Get some concrete examples of how these techniques can be applied to TS (notebooks). Develop some proof of concept of how these techniques could be applied.
Create a TS study group where we can all share our experience and benefit from each each other. Hopefully we could maintain this collaboration beyond this course.

Based on feedback so far, I’ve created a repo proposal where we can collaborate in an organized way. I’ve create a mock-up for you to review and comment.
I’ve structured it in 2 sections:

1. Practical DL applied to TS notebook collection: here we could share our own notebooks.
2. DL applied to TS resources: third party resources: this would be used to upload useful third party resources like repos, webs, papers, etc.

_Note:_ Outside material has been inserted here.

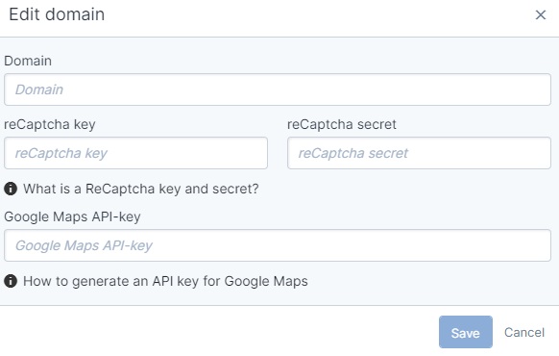The height and width of the screenshot is (356, 559).
Task: Open 'How to generate an API key for Google Maps'
Action: pyautogui.click(x=165, y=281)
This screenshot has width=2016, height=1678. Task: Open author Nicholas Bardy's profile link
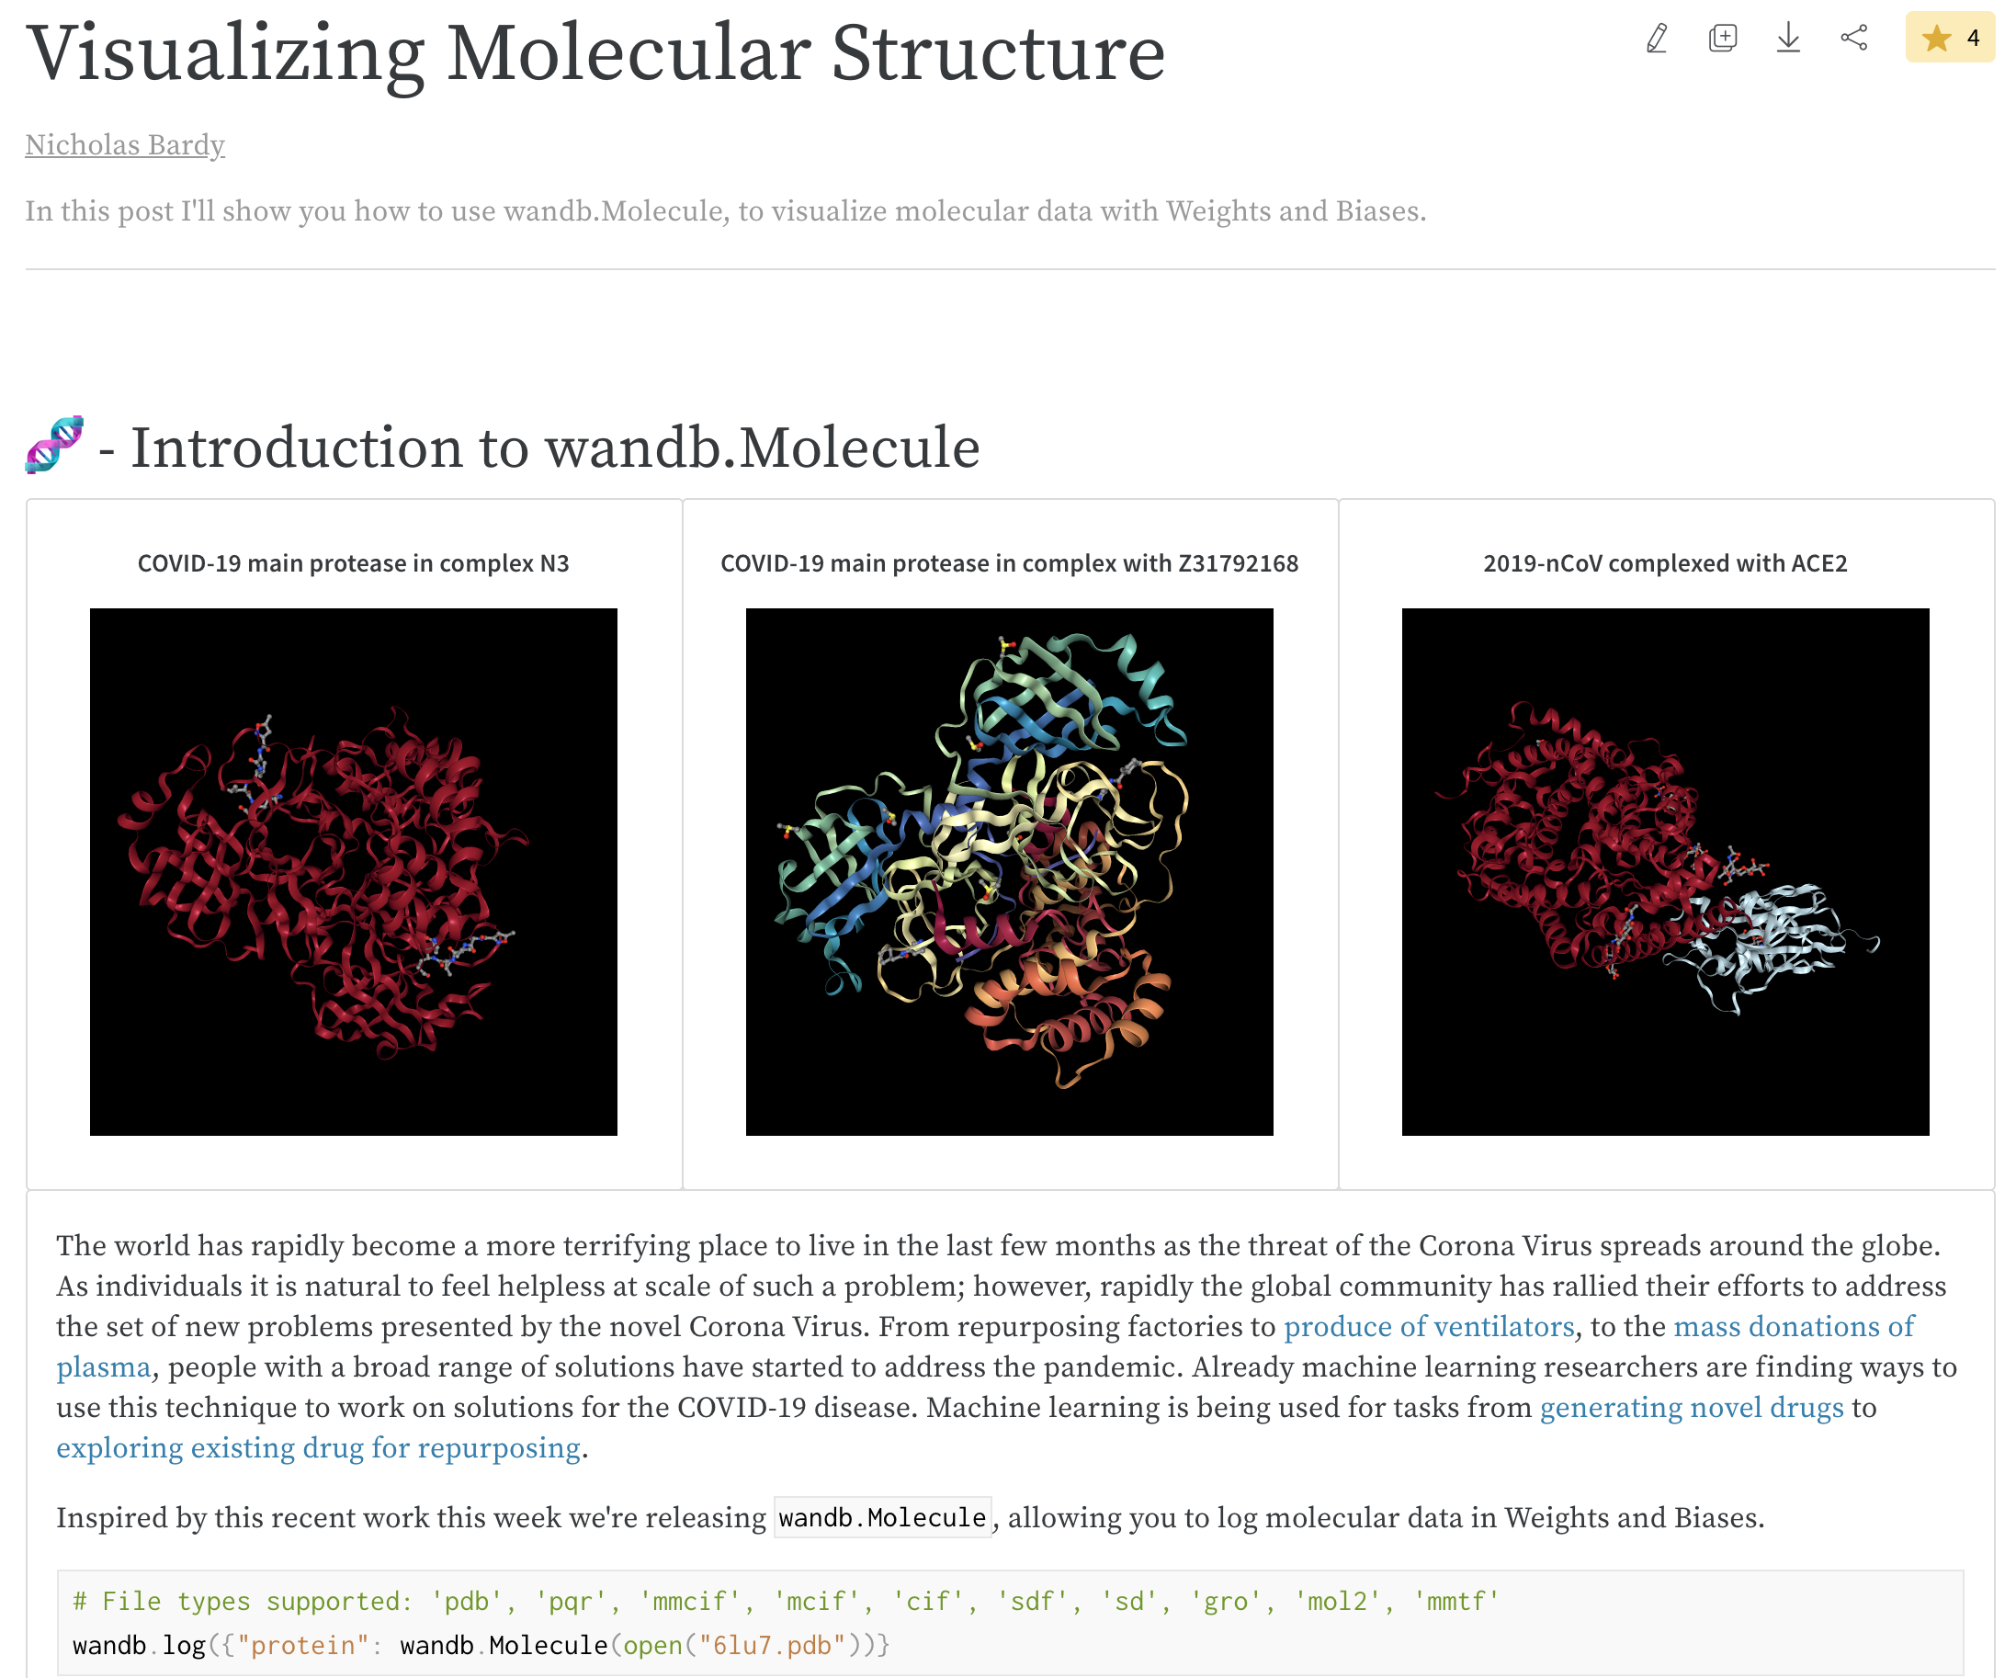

The idea is that all those interested could collaborate in the creation and maintenance
of the repo. I think this could provide a good learning opportunity for many of us.

Please, let me know what you think.

oguiza · November 14, 2018, 1:24pm

By the way, I’ve included a few references to papers as an example of how we could build a library. I have a list with other papers also interesting. Something I think is very useful is the fact that these ones comes with the code in a github repo, so they should be relatively easy (?) to replicate/ apply to other problems.

mb4310 · November 14, 2018, 1:47pm

I have put together a notebook illustrating approaches (iii) and (iv) from my earlier post on TSC datasets (happily I have found they are all the same format, so the same notebook should work by just switching the name of the dataset around!) I am debugging it this afternoon and adding some comments so it makes sense.

What I have found is the LM/forecaster pretrain approach doesn’t really work at all on datasets where the number of time-series is very small or the length of the time-series is very small. Generally at work, I apply this technique on problems where i have hundreds or thousands of datasets to train off.

I will work on adjusting the datasets I’ve defined so they work seamlessly on multivariate time-series too. Going to be looking into some of those CNN approaches next applied to wavelet transforms of the data. Will keep you updated, cheers!

rpicatoste · November 14, 2018, 1:56pm

Hi! I think this thread is great as well!! I am working with time series which are signals coming from devices in a sort-of industrial complex, with the idea of finding anomalies in their behavior in order to do preventive maintenance before those can provoke further problems.

I am training NN based on LSTM with devices that are healthy and using predictions from this network with data of the devices to check if the predictions are ok or if they deviate from what the NN learned (there is an anomaly).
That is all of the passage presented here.